P7N15, itself and p7 share 85% sequence thereto, and (aminoacid sequence of p7N15 provides in SEQIDNO:8 to share 27% sequence thereto with GabT; Polynucleotide sequence provides in SEQIDNO:16),

P7N16, itself and p7 share 81% sequence thereto, and (aminoacid sequence of p7N16 provides in SEQIDNO:9 to share 27% sequence thereto with GabT; Polynucleotide sequence provides in SEQIDNO:17),

P7N17, itself and p7 share 80% sequence thereto, and (aminoacid sequence of p7N17 provides in SEQIDNO:10 to share 27% sequence thereto with GabT; Polynucleotide sequence provides in SEQIDNO:18),

P7N43, itself and p7 share 77% sequence thereto, and (aminoacid sequence of p7N43 provides in SEQIDNO:11 to share 27% sequence thereto with GabT; Polynucleotide sequence provides in SEQIDNO:19), and

P7N48, itself and p7 share 76% sequence thereto, and (aminoacid sequence of p7N43 provides in SEQIDNO:12 to share 27% sequence thereto with GabT; Polynucleotide sequence provides in SEQIDNO:20).

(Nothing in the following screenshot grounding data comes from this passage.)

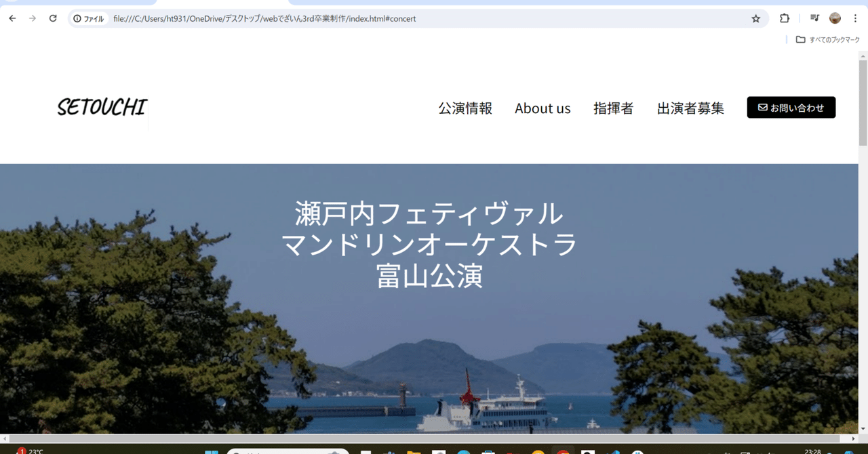Viewport: 868px width, 454px height.
Task: Reload the page with the refresh icon
Action: pyautogui.click(x=52, y=18)
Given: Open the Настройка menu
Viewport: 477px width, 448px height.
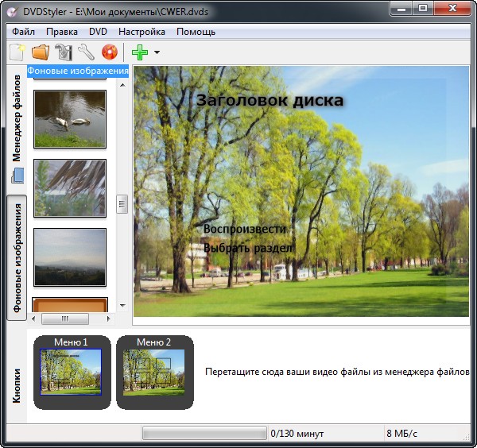Looking at the screenshot, I should click(142, 32).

Use Recombinant protein expression platform to express the protein of being encoded by p7N6, p7N15, p7N16, p7N17, p7N43 and p7N48, and carry out purifying subsequently.Use above-described identical coupling to measure test protein, and find that there is the activity consistent with p7.

function characterizes

Protein measures with regard to substrate specificity separately.The substrate identified by measuring separately for protein is hereafter being summarized.

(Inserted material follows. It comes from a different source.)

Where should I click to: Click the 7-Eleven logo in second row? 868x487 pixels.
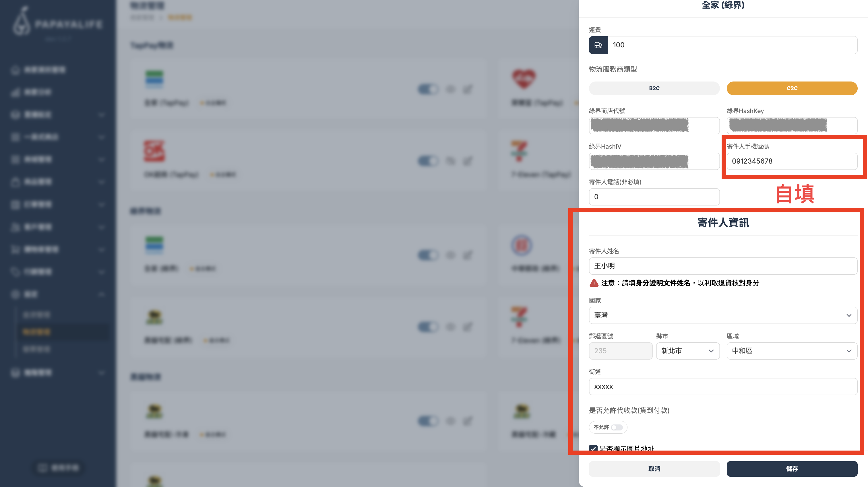pos(519,151)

P4-6-aminocaprolc acid, 7-aminoheptylic acid, 8-aminocaprylic acid, 11-aminoundecanoic acid, 12－aminolauric acid, putrescine, cadaverine, 3-aminocyclohexyl acid esters, propionic aldehyde, butyraldehyde, tyrasamine, 2-aminoidan, 2-methylbenzylamine, hexamethylene-diamine, 1,7-diaminoheptane, 1,8-diamino-octane, 1, the amino enanthol of 9-diamino nonane, 1,10-diamino decane, hexahydroaniline, 6-amino-hexanol, 7-, the amino octanol of 8-, the amino nonyl alcohol of 9-, 10-amino decyl alcohol, pimelinketone, Dopamine HCL, serotonin, L-Ala and pyruvate salt.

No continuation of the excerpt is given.